The Seward Phoenix Log - News of the Eastern Kenai Peninsula since 1966

By Wolfgang Kurtz
LOG Editor 

City puts leash on shelter


Leon Youngblood | The Seward Phoenix LOG

Seward Animal Shelter’s Shelli McDowell negotiates with a small canine while a saint of a dog is bemused by a noisy pup. McDowell wears at least two hats around the Sixth Avenue shelter, serving as Animal Control Supervisor while also managing the facility’s operations and adoption service.

Seward City Manager Jim Hunt doesn’t know how the rumor came about that the city’s shelter would begin euthanizing animals. But according to him, despite changes in contracting for the operation of the city’s Alice Pickett Animal Shelter, it remain a no-kill facility for the foreseeable future. The rumor was voiced at Monday’s Seward City Council meeting and denied in fewer words by Public Works Director W.C. Casey.

However, according to the city manager, the shelter will become a division of the local government as the practice of contracting out the managerial position and operations for the facility runs afoul of IRS regulations. Because the city is the primary and almost exclusive source of funding and provides the land and building for the shelter, the IRS and insurers won’t allow the contractual arrangement.

According to Hunt the situation came to a head at about the same time as the contract was renewed, so administration is looking at ways of making the transition sooner rather than later, when the annual contract expires. Councilor Rissie Casagranda asked whether moving the shelter to a location off of city property would allow the contracting to continue.

Hunt told Casagranda that part of the regulatory breach would be addressed by such a move but the aspect of the non profit shelter’s source of funds would continue to be an issue ruling out contracting. The city continues to plan for relocation of the animal shelter to other city property and is considering a Fort Raymond site near the new Electric Department warehouse.

Seward’s deteriorating roads continued to be a topic of conversation when Councilor Vanta Shafer questioned Casey concerning progress on moving forward with the State of Alaska Department of Transportation in getting local streets paved. Originally, $5.8 million dollars in federal road project funds along with a list of council priorities was turned over to DOT by the Oates administration.

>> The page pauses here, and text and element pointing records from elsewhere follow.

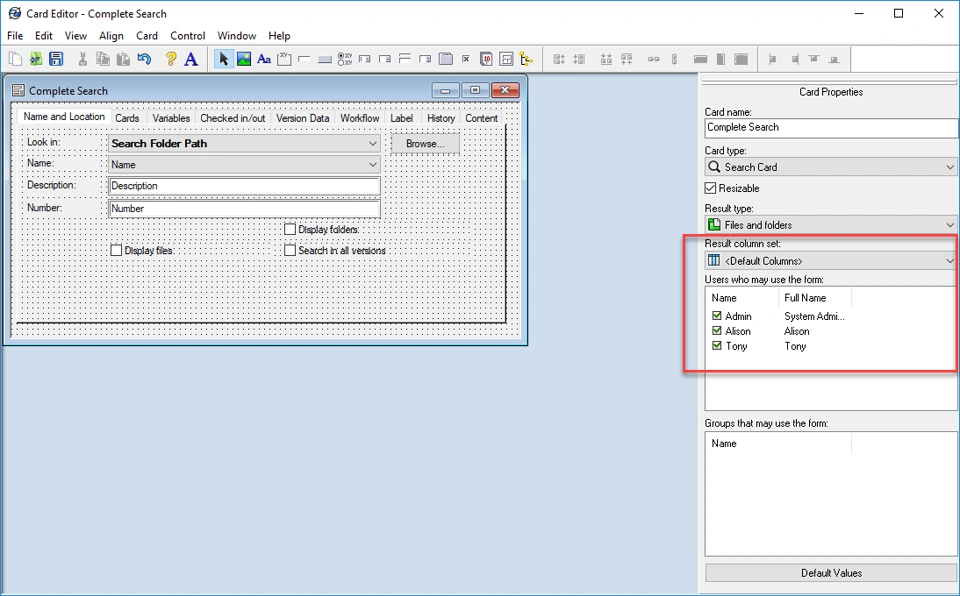
Task: Open the Name dropdown in the form
Action: 371,164
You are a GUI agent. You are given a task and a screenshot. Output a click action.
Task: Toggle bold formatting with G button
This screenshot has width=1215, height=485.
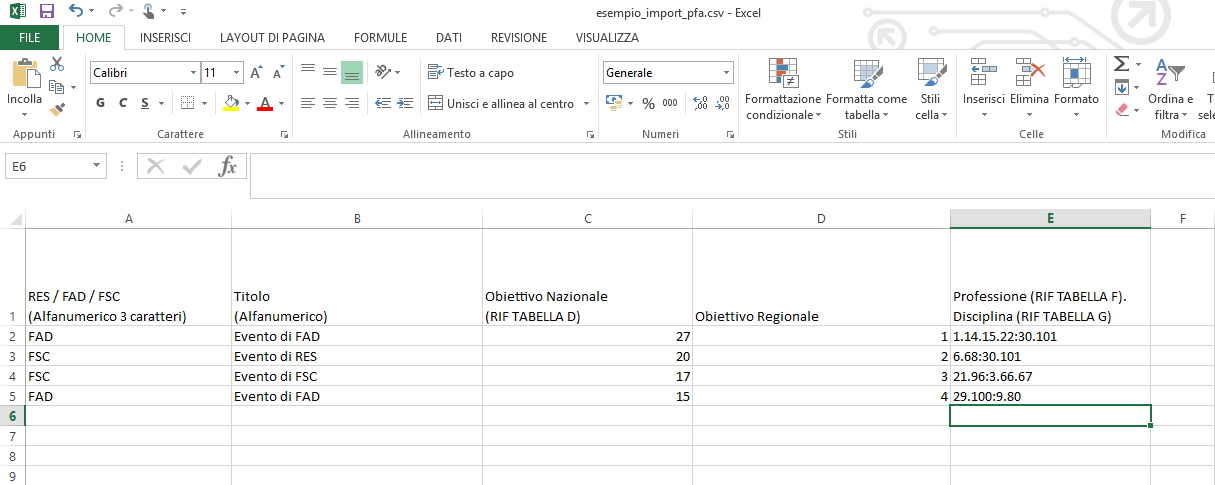100,103
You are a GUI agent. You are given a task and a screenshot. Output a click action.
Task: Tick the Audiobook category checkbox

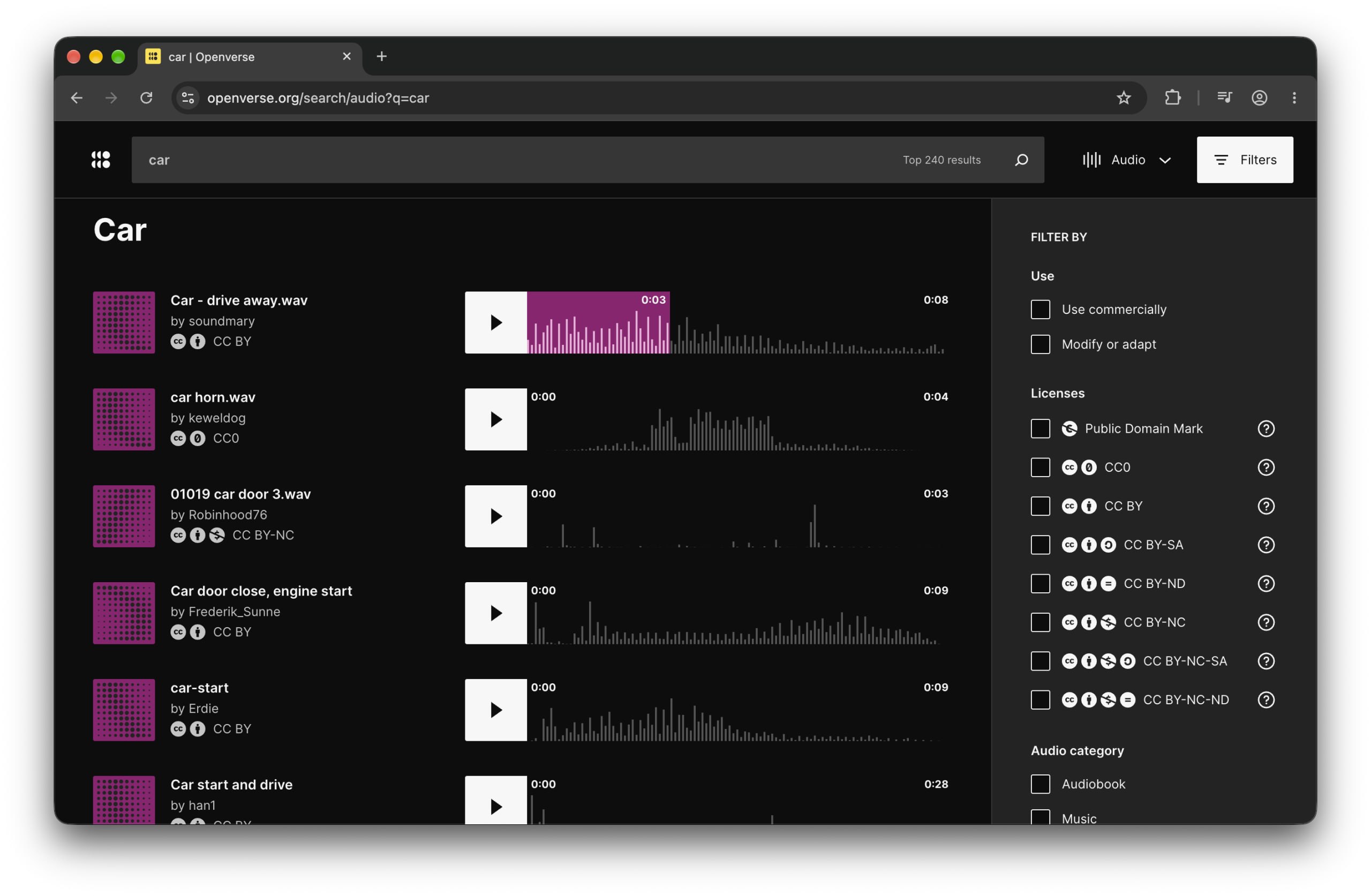[1041, 784]
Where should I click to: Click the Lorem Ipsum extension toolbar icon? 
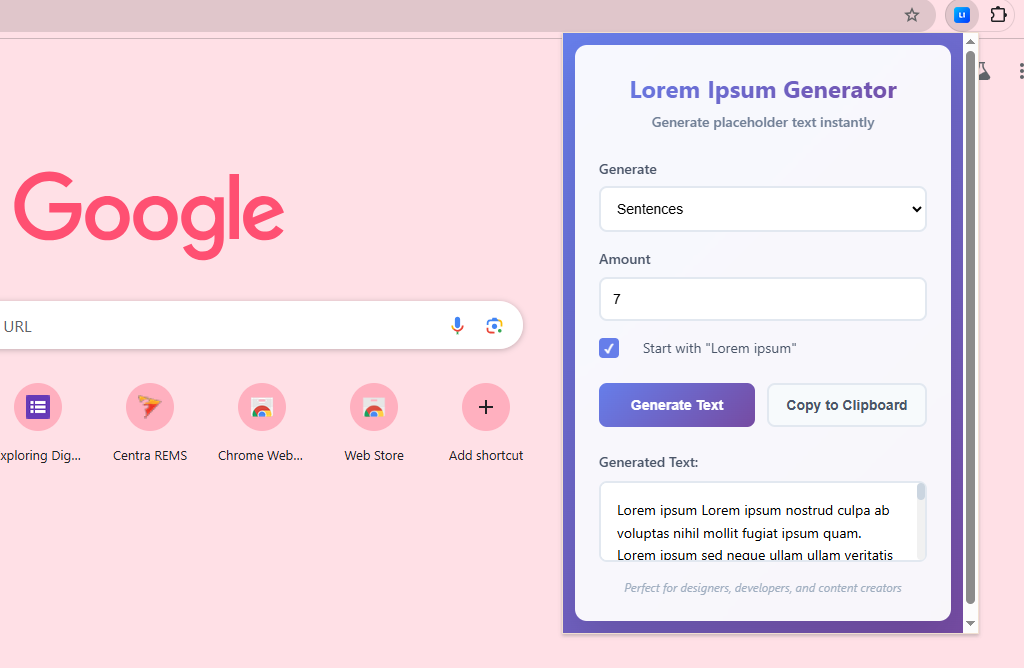pyautogui.click(x=961, y=15)
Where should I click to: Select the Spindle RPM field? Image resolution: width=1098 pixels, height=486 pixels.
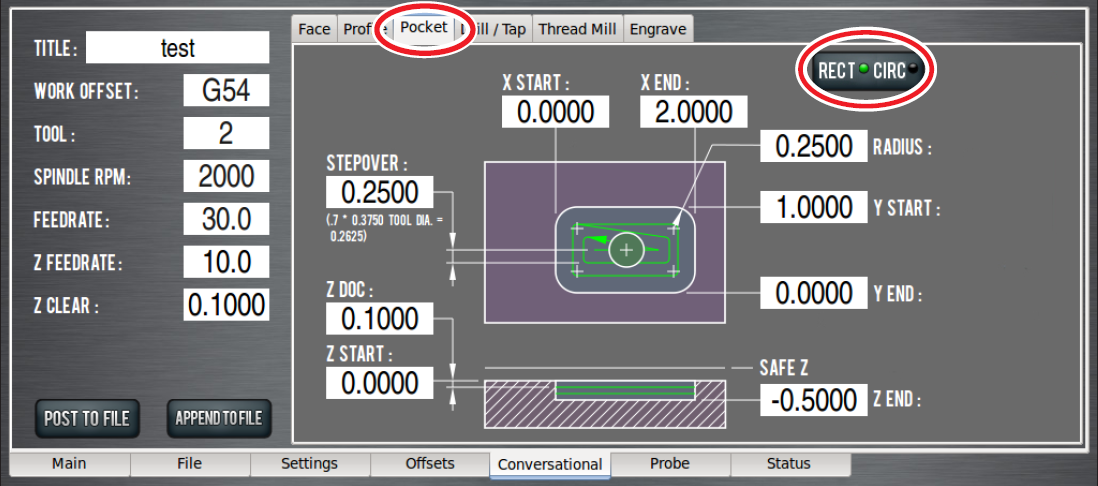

Because of DOT’s economy of scale in projects and contracting, it would have been to Seward’s advantage to have the road projects administered by the state agency. However, the administration then tried to change the priorities list and disagreements between the city and DOT ensued. DOT shelved the projects and the cash which was then subsequently subject to a federal funds sweep which stripped away $3 million.

Hunt says that the clock is ticking on the remaining $2.8 million, but that city administration and DOT are progessing in getting the projects underway.


Reader Comments

Debbie writes:

Although it is wonderful to hear the shelter called a no-kill shelter by the city manager. It has never been such per contract. The current contract states that the ACO is willing to euthanize. Granted our shelter has been run over the course of the current contract as a no kill shelter with the help of the community and outside efforts. What guarantee does the public have that it will continue to be maintained as a no-kill shelter far past the forseeable future?